Identifican bacteria intestinal que potencia la fuerza muscular y mejora la condición física
Un equipo científico internacional ha realizado un descubrimiento significativo en el campo de la salud muscular y el rendimiento físico. Investigadores de la Universidad de Almería, la Universidad de Granada y el Leiden University Medical Center de Países Bajos han identificado una bacteria intestinal del género Roseburia que está directamente asociada con una mayor fuerza muscular y una mejor condición física general.
El estudio que reveló la conexión intestino-músculo
El hallazgo proviene de una investigación exhaustiva que combinó análisis en humanos y experimentos con animales de laboratorio. Según explicó el catedrático Jonatan Ruiz del Departamento de Educación Física y Deportiva de la Universidad de Granada, los resultados respaldan firmemente la existencia de un eje intestino-músculo que conecta la microbiota intestinal con el funcionamiento muscular.
"Esta bacteria identificada modula positivamente el metabolismo muscular y la fuerza muscular", señaló Ruiz, quien también es investigador del Instituto Mixto Universitario Deporte y Salud (iMUDS).
Metodología del estudio en población humana
El equipo científico analizó muestras de heces de 90 adultos jóvenes sanos de entre 18 y 25 años y de 33 adultos mayores de 65 años o más. Todos los participantes realizaron diversas pruebas físicas estandarizadas que incluyeron:
- Mediciones de fuerza de prensión manual
- Evaluación de fuerza de piernas
- Pruebas de fuerza del tren superior
- Medición del consumo máximo de oxígeno como indicador de capacidad cardiorrespiratoria
Entre los distintos grupos bacterianos detectados, el género Roseburia destacó notablemente por su relación con el aumento de la masa muscular y la fuerza. En particular, la especie Roseburia inulinivorans mostró una asociación especialmente fuerte con la condición física general.
Resultados impactantes en diferentes grupos de edad
Los datos revelaron diferencias significativas entre los participantes que presentaban esta bacteria y aquellos que no la tenían. En adultos mayores donde se detectó R. inulinivorans, la fuerza de prensión manual fue un 29% mayor en comparación con quienes no la presentaban.
En los adultos jóvenes, una mayor abundancia de esta misma bacteria se relacionó tanto con mayor fuerza de prensión como con una capacidad cardiorrespiratoria más elevada. Otras especies del mismo género presentaron resultados variables: R. intestinalis se asoció con la fuerza de piernas y del tren superior en adultos jóvenes, mientras que R. faecis y R. hominis no mostraron relaciones significativas con los indicadores analizados.
Confirmación experimental con modelos animales
Para evaluar si la bacteria podía influir directamente en la función muscular, los investigadores realizaron experimentos complementarios con ratones. Tras reducir temporalmente su microbiota intestinal mediante antibióticos, los animales recibieron cepas humanas de Roseburia una vez por semana durante ocho semanas completas.
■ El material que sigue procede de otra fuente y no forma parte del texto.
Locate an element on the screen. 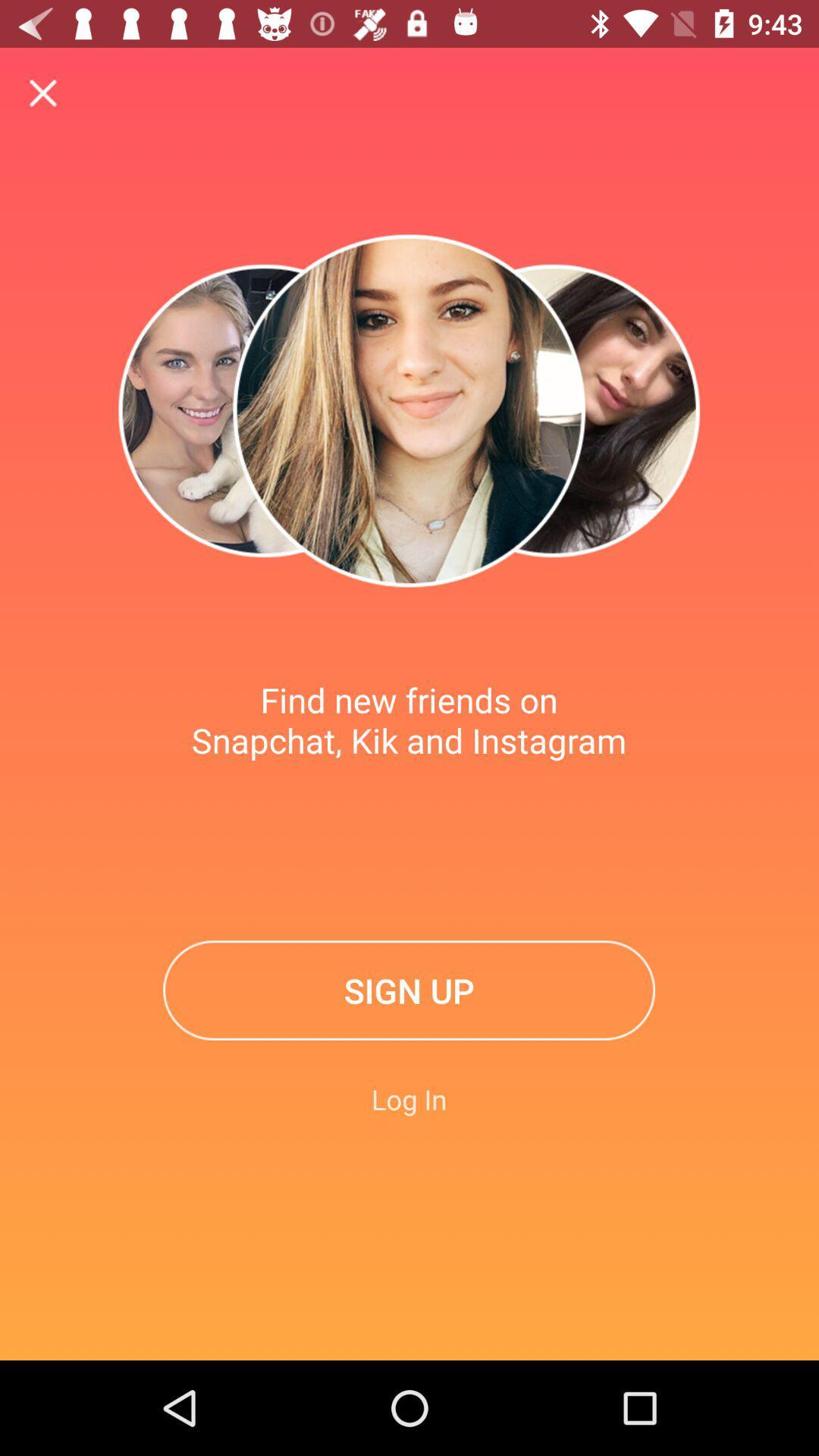  icon at the top left corner is located at coordinates (42, 93).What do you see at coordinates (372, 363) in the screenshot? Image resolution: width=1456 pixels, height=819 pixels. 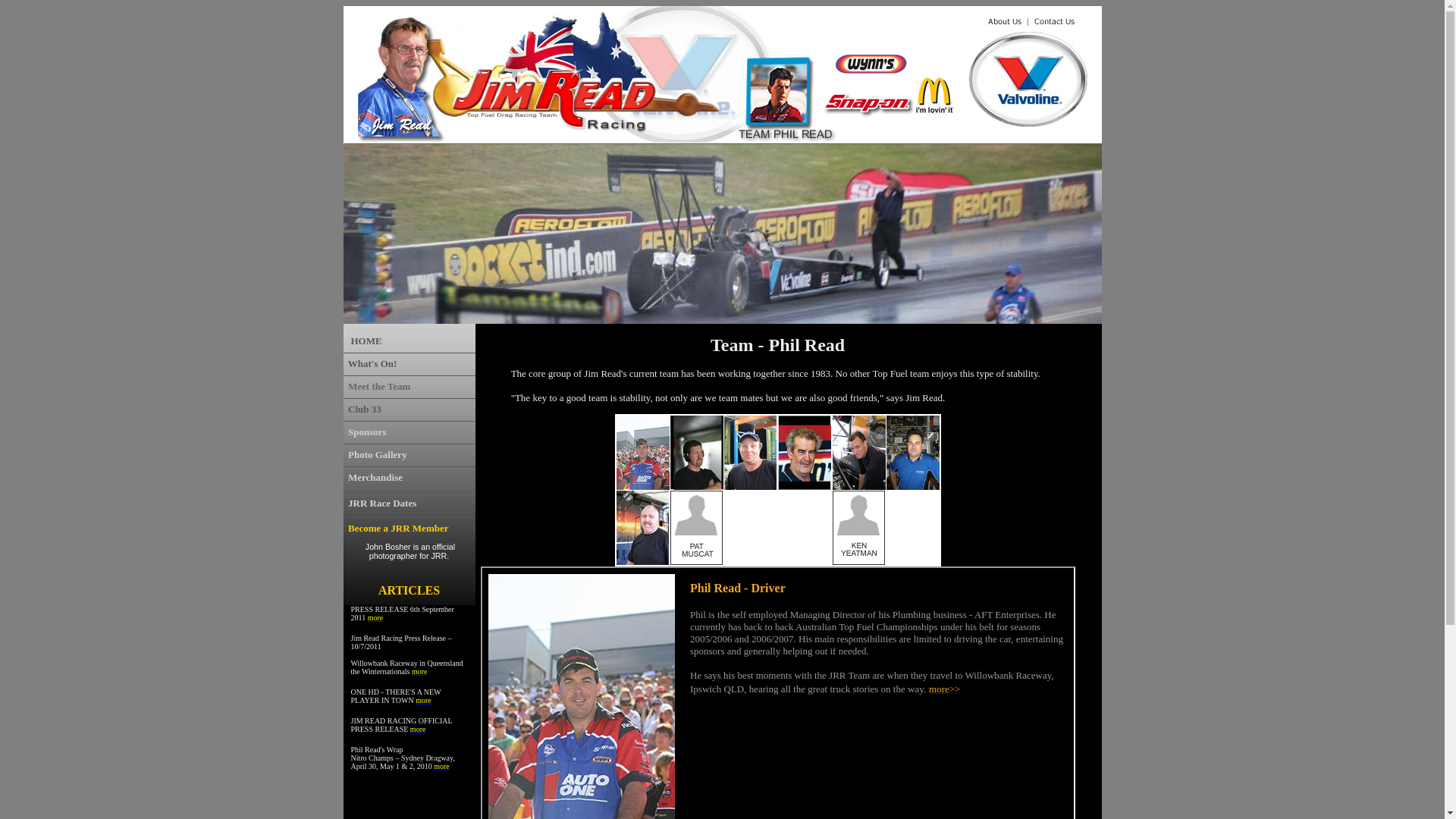 I see `'What's On!'` at bounding box center [372, 363].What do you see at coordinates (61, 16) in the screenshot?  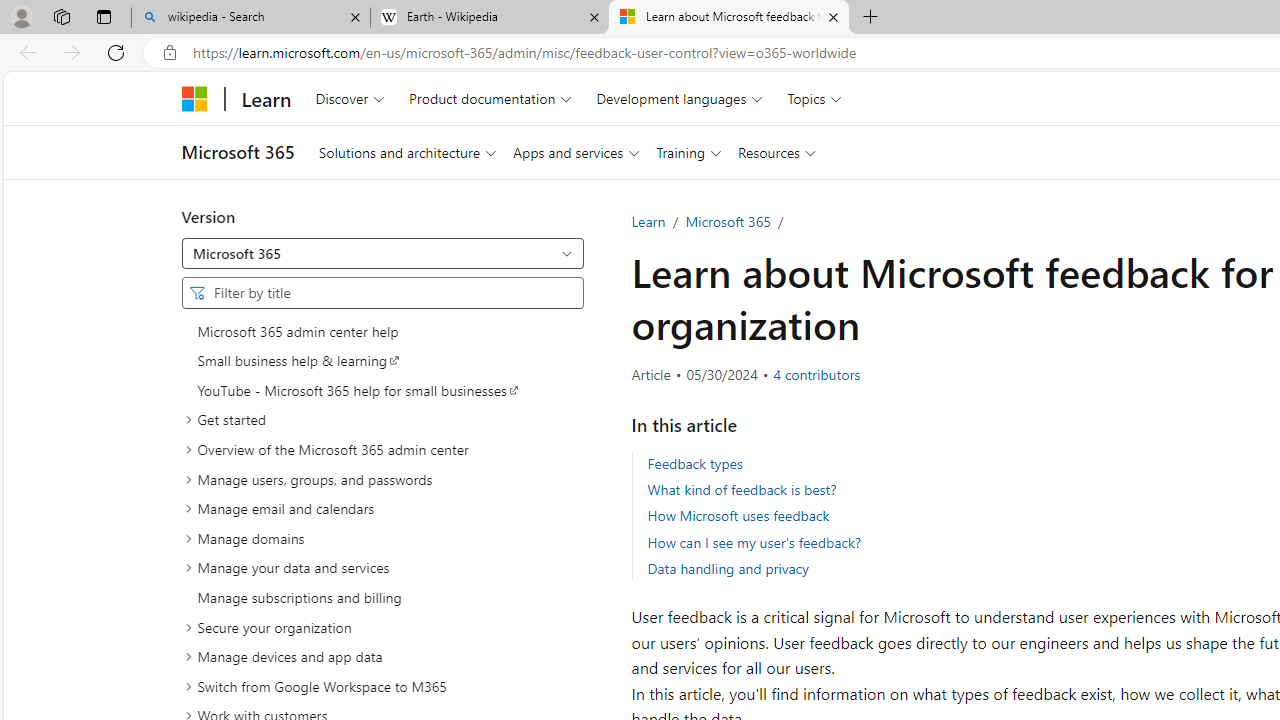 I see `'Workspaces'` at bounding box center [61, 16].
Los resultados fueron contundentes: los ratones que recibieron la bacteria presentaron un aumento aproximado del 30% en la fuerza de agarre de las extremidades anteriores en comparación con los animales que no la recibieron. Además, desarrollaron fibras musculares de mayor tamaño y una mayor proporción de fibras musculares de contracción rápida tipo II en el músculo sóleo de la pantorrilla.
Implicaciones para el envejecimiento y posibles aplicaciones
Los científicos observaron un dato crucial: la bacteria es menos abundante en adultos mayores que en jóvenes, lo que coincide exactamente con el periodo de la vida en el que se produce una pérdida progresiva de masa muscular conocida como sarcopenia.
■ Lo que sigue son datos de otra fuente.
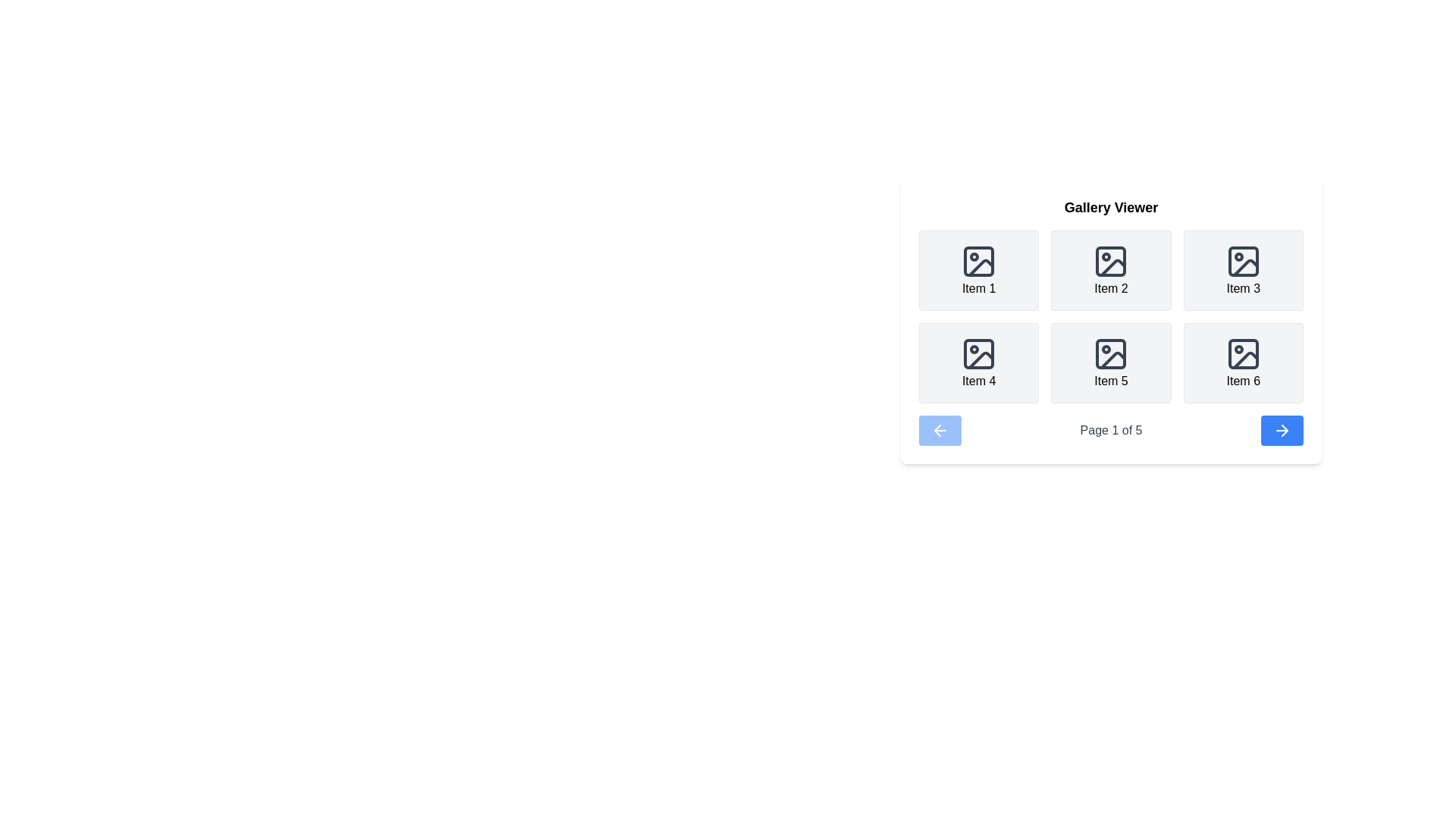  I want to click on the decorative graphical element within the SVG icon that represents a photograph, located in the second item of a grid in the Gallery Viewer interface, so click(1113, 267).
El investigador de la Universidad de Almería Borja Martínez Téllez señaló que "esto abre la posibilidad de que la bacteria investigada pueda usarse como probiótico para ayudar a preservar la fuerza muscular durante el envejecimiento".
Limitaciones y perspectivas futuras
Los autores del estudio indicaron varias limitaciones importantes que deben considerarse. En los experimentos con ratones, las cepas humanas de Roseburia no colonizaron de forma permanente el intestino de los animales. Además, el trabajo no evaluó directamente mecanismos biológicos específicos como las vías inflamatorias o la señalización neuromuscular.
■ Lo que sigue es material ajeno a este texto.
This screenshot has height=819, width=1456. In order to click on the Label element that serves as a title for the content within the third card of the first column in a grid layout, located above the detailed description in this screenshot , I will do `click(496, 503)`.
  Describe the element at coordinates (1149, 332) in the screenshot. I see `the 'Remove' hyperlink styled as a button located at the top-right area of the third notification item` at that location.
Los investigadores subrayan que serán necesarios estudios a largo plazo para determinar si los cambios en los niveles de R. inulinivorans causan mejoras en la función muscular o si, por el contrario, son una consecuencia de ellas. Esta investigación representa un paso significativo hacia la comprensión de cómo la microbiota intestinal puede influir en nuestra salud muscular y rendimiento físico a lo largo de toda la vida.